Lula chamou de “especulação” rumores sobre a eventual demissão do ministro por causa das falhas na segurança durante a invasão aos prédios do Palácio do Planalto, do Congresso Nacional e do Supremo Tribunal Federal (STF). “Na minha cabeça, o José Múcio é o meu ministro”, reforçou. É grande a cobrança de aliados, sobretudo do PT, pela saída de Múcio. A avaliação entre os críticos é de que o ministro foi condescendente com os golpistas ao qualificar os acampamentos em frente aos quartéis-generais do Exército em várias cidades brasileiras como “manifestações democráticas” e não determinar o seu desmantelamento.
Durante uma hora e meia de conversa, o presidente voltou a condenar os atos golpistas. Para Lula, houve conivência dentro da Polícia Militar do Distrito Federal e das Forças Armadas. O episódio, segundo ele, deve servir de “alerta” para todo país. “Daqui para frente vamos ser muito mais duros e muito mais cautelosos, porque não pode acontecer o que aconteceu”, advertiu.
Desmilitarização do Planalto
O presidente admitiu desconfiar que militares tenham aberto as portas do Planalto para a entrada dos invasores golpistas.
“Eu estou esperando a poeira baixar. Eu quero ver todas as fitas gravadas dentro da Suprema Corte, dentro do palácio. Teve muito agente conivente. Teve muita gente da PM conivente. Muita gente das Forças Armadas aqui de dentro conivente. Eu estou convencido que a porta do Palácio do Planalto foi aberta para essa gente entrar porque não tem porta quebrada. Ou seja, alguém facilitou a entrada deles aqui”, afirmou.
De acordo com Lula, o momento exige uma “triagem profunda” no Planalto, com a entrada de servidores civis e a desmilitarização do palácio. “A verdade é que o Palácio estava repleto de bolsonaristas, de militares e estamos vendo se a gente conseguir corrigir para colocar funcionários de carreira – de preferência funcionários civis que estavam aqui e foram afastados, transferidos de departamento – para que isso se transforme num gabinete civil.”
Ele ressaltou que sempre teve boa relação com os militares durante seus oito anos de governo, entre 2003 e 2010, e que espera retomar esse diálogo. Mas, para isso, pontuou, deseja que as Forças Armadas compreendam o papel que têm no Estado brasileiro.
“As Forças Armadas não são o poder moderador como pensam que são. As Forças Armadas têm um papel na Constituição, que é a defesa do povo brasileiro e da nossa soberania contra possíveis inimigos externos. É isso o papel das Forças Armadas e está definido na nossa Constituição. É isso que quero que seja bem feito”, defendeu.

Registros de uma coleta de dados

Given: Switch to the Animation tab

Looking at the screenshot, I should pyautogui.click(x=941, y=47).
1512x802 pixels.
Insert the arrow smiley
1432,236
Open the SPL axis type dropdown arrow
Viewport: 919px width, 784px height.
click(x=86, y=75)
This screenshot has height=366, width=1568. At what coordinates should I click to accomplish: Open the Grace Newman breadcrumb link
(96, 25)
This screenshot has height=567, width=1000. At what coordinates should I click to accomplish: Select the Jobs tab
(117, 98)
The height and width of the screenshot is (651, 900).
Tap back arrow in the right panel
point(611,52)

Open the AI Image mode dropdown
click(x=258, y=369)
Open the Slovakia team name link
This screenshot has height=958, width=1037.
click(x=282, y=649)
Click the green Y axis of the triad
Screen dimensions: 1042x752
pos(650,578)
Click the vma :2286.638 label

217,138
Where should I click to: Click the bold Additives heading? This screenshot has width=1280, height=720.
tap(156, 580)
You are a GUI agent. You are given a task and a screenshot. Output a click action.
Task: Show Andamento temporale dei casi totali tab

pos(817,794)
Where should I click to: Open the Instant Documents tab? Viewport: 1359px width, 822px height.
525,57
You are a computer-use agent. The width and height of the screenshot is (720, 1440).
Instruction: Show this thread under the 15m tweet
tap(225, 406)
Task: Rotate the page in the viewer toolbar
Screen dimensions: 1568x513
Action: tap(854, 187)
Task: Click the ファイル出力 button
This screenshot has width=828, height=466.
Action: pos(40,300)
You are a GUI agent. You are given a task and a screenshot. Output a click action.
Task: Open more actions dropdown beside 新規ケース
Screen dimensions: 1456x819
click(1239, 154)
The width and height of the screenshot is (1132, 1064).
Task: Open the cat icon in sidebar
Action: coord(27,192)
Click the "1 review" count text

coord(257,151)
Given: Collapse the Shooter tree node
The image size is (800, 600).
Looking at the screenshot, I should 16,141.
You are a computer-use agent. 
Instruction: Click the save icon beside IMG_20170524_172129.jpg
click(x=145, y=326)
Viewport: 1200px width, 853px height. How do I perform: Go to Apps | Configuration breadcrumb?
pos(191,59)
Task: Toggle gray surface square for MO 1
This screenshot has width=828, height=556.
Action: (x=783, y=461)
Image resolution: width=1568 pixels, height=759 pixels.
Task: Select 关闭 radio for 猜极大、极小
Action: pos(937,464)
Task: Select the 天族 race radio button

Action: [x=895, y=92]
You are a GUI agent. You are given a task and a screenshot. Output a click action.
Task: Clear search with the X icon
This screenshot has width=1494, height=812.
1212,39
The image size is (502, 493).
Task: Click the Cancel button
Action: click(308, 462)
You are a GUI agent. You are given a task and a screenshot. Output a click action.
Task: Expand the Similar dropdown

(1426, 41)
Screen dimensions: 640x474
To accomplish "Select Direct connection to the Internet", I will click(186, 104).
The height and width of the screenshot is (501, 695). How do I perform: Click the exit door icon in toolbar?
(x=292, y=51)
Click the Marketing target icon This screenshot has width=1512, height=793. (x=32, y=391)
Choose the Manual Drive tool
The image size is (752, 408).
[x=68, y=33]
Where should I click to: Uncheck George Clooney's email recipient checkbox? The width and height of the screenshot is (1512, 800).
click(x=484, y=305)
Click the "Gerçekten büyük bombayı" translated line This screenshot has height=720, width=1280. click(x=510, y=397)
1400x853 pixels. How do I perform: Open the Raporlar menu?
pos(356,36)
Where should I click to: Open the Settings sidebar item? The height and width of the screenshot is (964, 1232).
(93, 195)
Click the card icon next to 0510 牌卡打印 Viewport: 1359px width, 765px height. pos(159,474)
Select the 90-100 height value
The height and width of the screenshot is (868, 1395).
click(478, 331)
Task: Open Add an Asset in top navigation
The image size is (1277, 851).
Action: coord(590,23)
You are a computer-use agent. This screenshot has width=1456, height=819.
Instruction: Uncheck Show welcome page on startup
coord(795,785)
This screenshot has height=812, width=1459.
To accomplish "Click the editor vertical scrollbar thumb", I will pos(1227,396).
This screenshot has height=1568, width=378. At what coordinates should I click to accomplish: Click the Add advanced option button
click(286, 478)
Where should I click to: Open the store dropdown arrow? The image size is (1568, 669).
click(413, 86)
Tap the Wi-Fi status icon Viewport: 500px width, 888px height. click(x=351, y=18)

**ENUNCIADO:**
Retome o trecho sobre as declarações de Lula acerca dos atos golpistas e continue-o a partir da última frase.

**RESPOSTA DA TAREFA:**
GLO
Lula disse, sem citar nomes, que chegaram a lhe sugerir, no próprio domingo, que decretasse uma operação de Garantia da Lei e da Ordem (GLO) para conter os atos golpistas, mas que descartou prontamente a ideia porque isso representaria renunciar à sua responsabilidade e abrir caminho para o “golpe”.
Prevista na Constituição, a GLO pode ser realizada apenas por solicitação do presidente da República em casos de urgência na segurança pública no caso em que as forças tradicionais não conseguem conter totalmente uma situação. Nesse caso, as Forças Armadas são chamadas a comandar o processo até que se retome a normalidade.
“Se eu tivesse feito GLO, eu teria assumido a responsabilidade de abandonar a minha responsabilidade. Aí sim estaria acontecendo o golpe que as pessoas queriam. O Lula deixa de ser governo para que algum general assuma. Quem quiser assumir o governo que dispute uma eleição e ganhe”, afirmou.
O primeiro café da manhã de Lula com jornalistas foi organizado pelo ministro Paulo Pimenta, da Secretaria Especial de Comunicação Social, e reuniu cerca de 50 profissionais de imprensa. Além de Pimenta, que fez uma explanação inicial, prometendo empenho no combate à violência contra jornalistas, também acompanhou o presidente na entrevista a primeira-dama, Janja da Silva.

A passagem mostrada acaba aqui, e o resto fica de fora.